İş Hukuku'nda temel ilkeler

İşçi ve işveren çalışma hayatının etle tırnak gibi vazgeçilmez parçalarıdır.

Ancak zaman zaman anlaşmazlıklar olması da hayatın gerçeğidir.

İşte İş Hukuku'nda iki önemli temel ilke çalışma hayatındaki anlaşmazlıklarda önem taşımaktadır. Bunlar İşçiyi Koruma İlkesi ve İşçi Yararına Yorum İlkesidir.

İşçiyi Koruma İlkesi

İş hukuku, işçilerin haklarının korunması amacıyla ortaya çıktığından dolayı, iş hukukunun en temel ilkesi olarak "İşçiyi Koruma İlkesi" sayılabilecektir.

İşçiyi Koruma İlkesi, özetle, işçinin işyerindeki çalışma yaşamında daha güçlü olan işverenlere karşı hukuki düzenlemelerle korunması olarak açıklanabilecektir.

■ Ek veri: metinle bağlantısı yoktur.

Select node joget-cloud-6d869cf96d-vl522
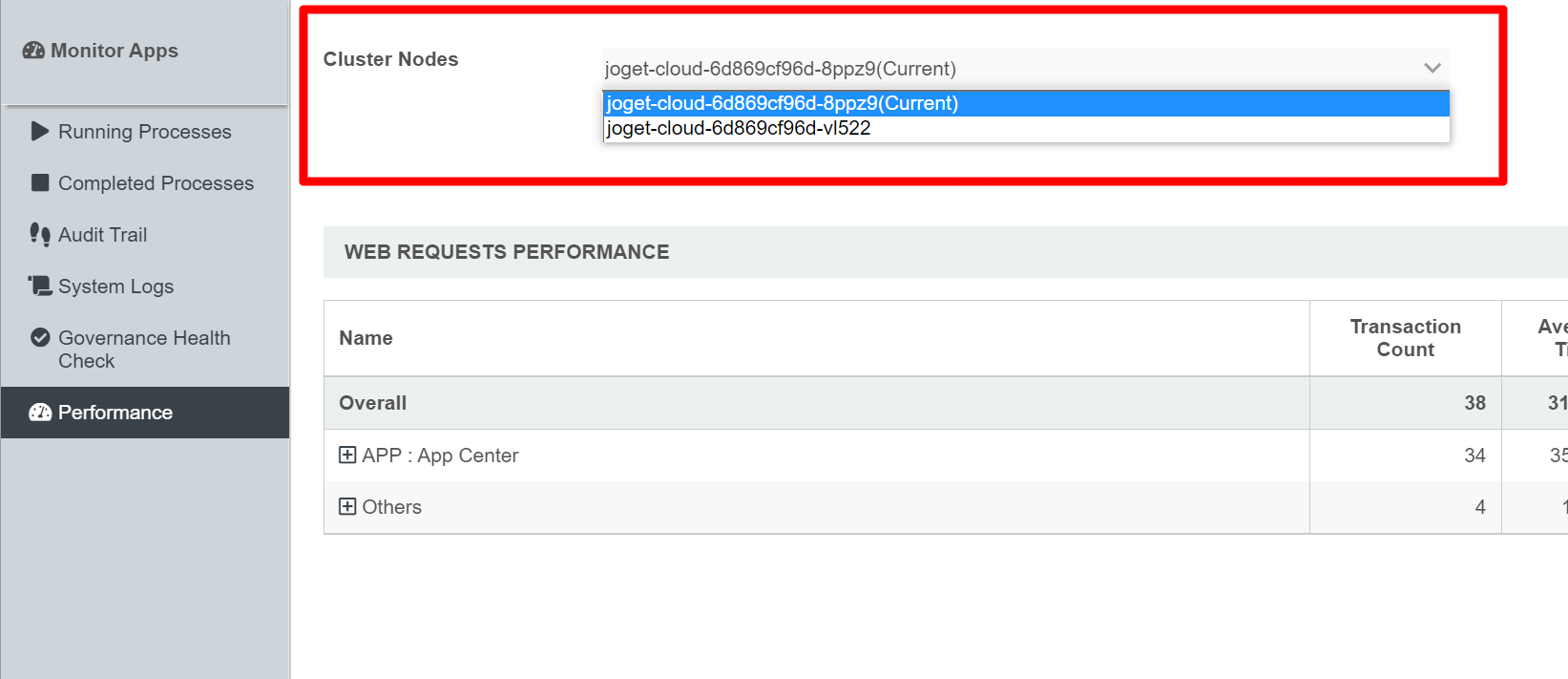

Ayrıca iş çalışma yaşamının ve işyeri ortamının yaratacağı her türlü tehlikeye, iş kazaları ve meslek hastalıklarına ve fiziki tehlikelere karşı da korunması gerekmektedir.

İş hukukunun işçiyi koruma amacı, işçinin maddi ve ekonomik hakları yanında kişiliğinin ve omurunun korunmasını da kapsamaktadır.

İş Kanununda, işçiyi gerek ekonomik gerek diğer yönlerden işverene karşı koruyucu hükümlere yer verilmiştir. Bunların başında "Asgari Ücret", "Yıllık İzin", "Hafta Tatili" ve "Ara Dinlenmesi" gibi düzenlemeler gelmektedir.

Bütün bu koruyucu düzenlemeler, kaynağını Anayasa da belirtilen "Sosyal Devlet" olma ilkesinden almaktadır.

İş Kanunundaki açık hükme rağmen işçinin, işverene karşı korunması değil hukuka uygun karar vermek sözkonusudur.

İşçi, işverenin emir ve talimatlarına uymak, hatta yasanın değil işverenin koyduğu kurallar altında çalışmak zorundadır.

*

İşçi Yararına Yorum İlkesi

İş hukukunun bir diğer ilkesi ise, "İşçi Yararına Yorum İlkesi" olup, yargı sürecinde, mevzuatta açık seçik bir hükmün veya düzenlemenin bulunmaması durumunda, işçi lehine yorum yapılması söz konusu olmaktadır. Yani, hakim mevzuatta açıklık bulunmayan ve tereddütlü hallerde inceleme yaparak işçi yararına olan koşul ve durumu kabul edecektir.

Mevzuatta açık bir hükmün bulunması durumunda işçi yararına yorumdan söz edilemeyecektir.

Delillerin hüküm vermeye yeterli olmadığı yada kesinlik göstermediği durumlarda işçinin korunması ve işçi lehine yorum ilkelerinden hareket edilmelidir.

İşçi lehine yorum ilkesi yasada boşluk bulunması, yasanın açıklık taşımaması yani duraksama halinde olayın ve yasaların yorumunda ve kanundaki boşlukların doldurulmasında sözkonusudur.